The older literature is a quagmire, and I explicitly warn
against Spanier's book, where the two slant products (slash
and backslash, / and \bs below) are defined as if they differ
only by a sign. I include below the tex file of the last
section of my paper
The additivity of traces in triangulated categories.
Advances in Mathematics 163(2001), 34--73.
The pdf file of that paper is posted on my web page:
http://www.math.uchicago.edu/~may/PAPERS/AddJan01.pdf
The point of the extract that follows is that slant products
can best be systematized in the general framework of (closed)
symmetric monoidal categories with a compatible triangulation,
such as the stable homotopy category and classical derived
categories. For the compatibility with Poincare duality, the
latter is best viewed as Spanier-Whitehead duality plus the
Thom isomorpism. Chain level adaptations should be clear.
\section{Homology and cohomology theories}
When $\sC$ is the stable homotopy category, one can give a
general treatment of the products in homology and cohomology
theories that is based solely on the structure of $\sC$ as a
symmetric monoidal category with a compatible triangulation.
There are four basic products here, two of which are called
``slant products''. A systematic exposition is given by Adams
\cite[III\S9]{Adams} [Stable homotopy and generalized homology]

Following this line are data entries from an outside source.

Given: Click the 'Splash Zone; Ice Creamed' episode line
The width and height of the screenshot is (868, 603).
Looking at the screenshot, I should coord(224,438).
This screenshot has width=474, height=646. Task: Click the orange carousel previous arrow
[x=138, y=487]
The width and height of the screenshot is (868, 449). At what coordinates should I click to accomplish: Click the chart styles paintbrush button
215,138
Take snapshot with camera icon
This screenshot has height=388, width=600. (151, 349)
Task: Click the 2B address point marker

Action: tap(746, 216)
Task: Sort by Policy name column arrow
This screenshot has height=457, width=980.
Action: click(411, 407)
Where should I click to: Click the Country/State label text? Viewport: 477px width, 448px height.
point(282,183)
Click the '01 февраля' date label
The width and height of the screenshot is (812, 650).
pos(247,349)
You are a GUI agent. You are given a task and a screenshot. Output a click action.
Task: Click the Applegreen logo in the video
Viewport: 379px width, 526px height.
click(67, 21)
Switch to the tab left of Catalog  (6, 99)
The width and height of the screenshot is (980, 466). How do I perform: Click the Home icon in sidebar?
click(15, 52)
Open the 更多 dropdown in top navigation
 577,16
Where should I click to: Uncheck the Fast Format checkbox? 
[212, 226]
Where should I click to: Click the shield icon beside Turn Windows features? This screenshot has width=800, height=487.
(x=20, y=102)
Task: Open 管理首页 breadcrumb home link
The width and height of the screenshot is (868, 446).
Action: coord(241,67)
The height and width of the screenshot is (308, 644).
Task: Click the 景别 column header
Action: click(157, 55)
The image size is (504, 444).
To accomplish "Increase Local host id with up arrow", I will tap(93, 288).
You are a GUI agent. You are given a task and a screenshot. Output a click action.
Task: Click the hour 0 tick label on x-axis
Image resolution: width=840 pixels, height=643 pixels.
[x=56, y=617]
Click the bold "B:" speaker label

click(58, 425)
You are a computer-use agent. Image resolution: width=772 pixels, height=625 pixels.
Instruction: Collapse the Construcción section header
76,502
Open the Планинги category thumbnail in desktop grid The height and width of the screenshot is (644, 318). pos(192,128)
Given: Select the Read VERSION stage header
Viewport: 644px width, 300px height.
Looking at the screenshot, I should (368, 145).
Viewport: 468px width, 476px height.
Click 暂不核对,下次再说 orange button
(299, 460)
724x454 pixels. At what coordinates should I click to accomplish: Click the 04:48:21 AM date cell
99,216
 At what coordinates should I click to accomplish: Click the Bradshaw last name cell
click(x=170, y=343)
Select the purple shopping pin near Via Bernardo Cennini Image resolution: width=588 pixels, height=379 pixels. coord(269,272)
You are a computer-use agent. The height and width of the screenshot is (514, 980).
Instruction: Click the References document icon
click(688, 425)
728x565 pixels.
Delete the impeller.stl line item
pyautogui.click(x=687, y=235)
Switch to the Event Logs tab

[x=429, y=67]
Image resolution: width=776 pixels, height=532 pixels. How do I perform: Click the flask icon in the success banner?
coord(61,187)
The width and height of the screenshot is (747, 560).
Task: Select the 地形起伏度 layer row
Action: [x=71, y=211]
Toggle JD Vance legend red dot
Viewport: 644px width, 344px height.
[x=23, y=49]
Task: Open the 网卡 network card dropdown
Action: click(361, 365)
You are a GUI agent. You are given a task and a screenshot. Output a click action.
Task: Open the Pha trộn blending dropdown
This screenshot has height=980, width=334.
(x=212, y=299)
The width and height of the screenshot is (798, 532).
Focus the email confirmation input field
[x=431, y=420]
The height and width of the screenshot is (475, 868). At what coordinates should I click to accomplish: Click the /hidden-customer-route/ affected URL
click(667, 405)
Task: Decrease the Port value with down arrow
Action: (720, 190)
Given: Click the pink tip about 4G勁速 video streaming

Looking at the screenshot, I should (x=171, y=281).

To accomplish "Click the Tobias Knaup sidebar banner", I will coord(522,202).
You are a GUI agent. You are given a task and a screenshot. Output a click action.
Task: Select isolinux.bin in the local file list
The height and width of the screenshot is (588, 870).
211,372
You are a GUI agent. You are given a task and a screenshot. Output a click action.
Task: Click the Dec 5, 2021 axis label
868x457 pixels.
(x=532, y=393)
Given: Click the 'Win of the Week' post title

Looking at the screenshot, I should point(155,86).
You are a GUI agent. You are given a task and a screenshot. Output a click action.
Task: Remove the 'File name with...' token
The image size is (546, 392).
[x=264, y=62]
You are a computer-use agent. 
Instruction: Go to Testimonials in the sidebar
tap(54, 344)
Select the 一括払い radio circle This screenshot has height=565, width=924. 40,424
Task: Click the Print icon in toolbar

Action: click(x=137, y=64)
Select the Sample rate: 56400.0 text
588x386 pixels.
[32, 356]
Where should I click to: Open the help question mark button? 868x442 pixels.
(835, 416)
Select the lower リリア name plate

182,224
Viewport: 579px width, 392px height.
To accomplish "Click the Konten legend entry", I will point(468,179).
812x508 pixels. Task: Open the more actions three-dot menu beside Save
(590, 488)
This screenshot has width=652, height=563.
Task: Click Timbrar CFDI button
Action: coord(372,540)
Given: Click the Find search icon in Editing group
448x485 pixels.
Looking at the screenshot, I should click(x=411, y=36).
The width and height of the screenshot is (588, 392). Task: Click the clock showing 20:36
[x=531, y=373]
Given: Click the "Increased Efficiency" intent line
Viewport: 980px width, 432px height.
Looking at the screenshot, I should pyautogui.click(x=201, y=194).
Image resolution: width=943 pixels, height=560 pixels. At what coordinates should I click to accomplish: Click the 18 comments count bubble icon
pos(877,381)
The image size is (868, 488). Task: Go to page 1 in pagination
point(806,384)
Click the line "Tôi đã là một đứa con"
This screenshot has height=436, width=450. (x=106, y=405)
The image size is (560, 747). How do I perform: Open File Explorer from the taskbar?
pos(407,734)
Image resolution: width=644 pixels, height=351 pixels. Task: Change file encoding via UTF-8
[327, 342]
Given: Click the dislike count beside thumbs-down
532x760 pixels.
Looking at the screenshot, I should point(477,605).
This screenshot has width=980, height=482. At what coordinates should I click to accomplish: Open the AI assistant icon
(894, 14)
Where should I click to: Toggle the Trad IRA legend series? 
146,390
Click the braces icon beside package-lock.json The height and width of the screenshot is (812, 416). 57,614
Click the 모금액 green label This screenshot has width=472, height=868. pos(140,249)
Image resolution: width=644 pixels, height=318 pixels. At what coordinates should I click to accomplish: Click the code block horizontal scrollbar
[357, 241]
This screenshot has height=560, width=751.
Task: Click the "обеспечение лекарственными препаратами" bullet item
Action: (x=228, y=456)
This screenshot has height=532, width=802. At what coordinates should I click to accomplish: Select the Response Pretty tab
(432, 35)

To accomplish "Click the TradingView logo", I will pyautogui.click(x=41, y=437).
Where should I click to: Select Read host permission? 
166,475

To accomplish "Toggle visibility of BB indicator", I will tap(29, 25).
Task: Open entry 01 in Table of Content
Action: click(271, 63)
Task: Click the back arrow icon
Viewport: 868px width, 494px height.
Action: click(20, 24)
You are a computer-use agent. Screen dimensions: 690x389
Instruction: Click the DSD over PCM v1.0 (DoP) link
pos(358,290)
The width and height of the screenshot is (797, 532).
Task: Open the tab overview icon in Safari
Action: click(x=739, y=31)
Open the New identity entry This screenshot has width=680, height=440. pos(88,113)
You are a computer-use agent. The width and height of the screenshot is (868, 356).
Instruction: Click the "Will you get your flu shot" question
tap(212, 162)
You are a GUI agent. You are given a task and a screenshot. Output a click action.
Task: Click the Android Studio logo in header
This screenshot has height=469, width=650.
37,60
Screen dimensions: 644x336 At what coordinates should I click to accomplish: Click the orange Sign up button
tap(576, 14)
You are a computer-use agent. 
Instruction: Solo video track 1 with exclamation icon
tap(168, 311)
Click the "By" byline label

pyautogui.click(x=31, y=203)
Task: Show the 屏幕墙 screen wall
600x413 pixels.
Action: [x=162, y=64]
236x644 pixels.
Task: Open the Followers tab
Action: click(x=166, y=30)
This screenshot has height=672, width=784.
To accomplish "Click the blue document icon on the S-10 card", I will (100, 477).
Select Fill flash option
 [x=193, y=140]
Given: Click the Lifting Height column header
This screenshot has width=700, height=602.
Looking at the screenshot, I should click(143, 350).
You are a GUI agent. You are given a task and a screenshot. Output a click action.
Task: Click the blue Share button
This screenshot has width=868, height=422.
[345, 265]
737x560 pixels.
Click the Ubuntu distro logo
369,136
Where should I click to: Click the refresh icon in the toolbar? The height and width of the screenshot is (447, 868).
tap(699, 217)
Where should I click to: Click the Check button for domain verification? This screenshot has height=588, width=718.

and followed by Switzer \cite[pp. 270--284]{Switzer}. We warn
the reader that the treatment of slant products in the literature
is chaotic. No other two sources seem to give the same signs, and
some standard references actually confuse the slant product $\bs$
with a product that differs only by a sign from the slant product
$/$. We run through a version of Adams' definitions and pinpoint
the role played by the new axioms. If we were starting from scratch,
our preferred version of slant products would differ by signs from
those below, but the logical advantage of writing variables in their
most natural order is outweighed by the need for consistency in the
literature. Adams and Switzer make no use of function spectra $F(X,Y)$,
which were only obtainable by use of Brown's representability theorem
at the time they were writing, and this obscures the formal nature of
their definitions of the products.
For an object $X$ of $\sC$ and an integer $n$, define
$$\pi_n(X) = \sC(S^n,X).$$
When $\sC$ is the stable homotopy category, $\pi_n(X)$ is the
$n$th homotopy group of the spectrum $X$. When $\sC$ is the
derived category of chain complexes over a commutative ring $R$,
$S^n$ is the trivial chain complex given by $R$ in degree $n$ and
$\pi_n(X)$ is the $n$th homology group of the chain complex $X$.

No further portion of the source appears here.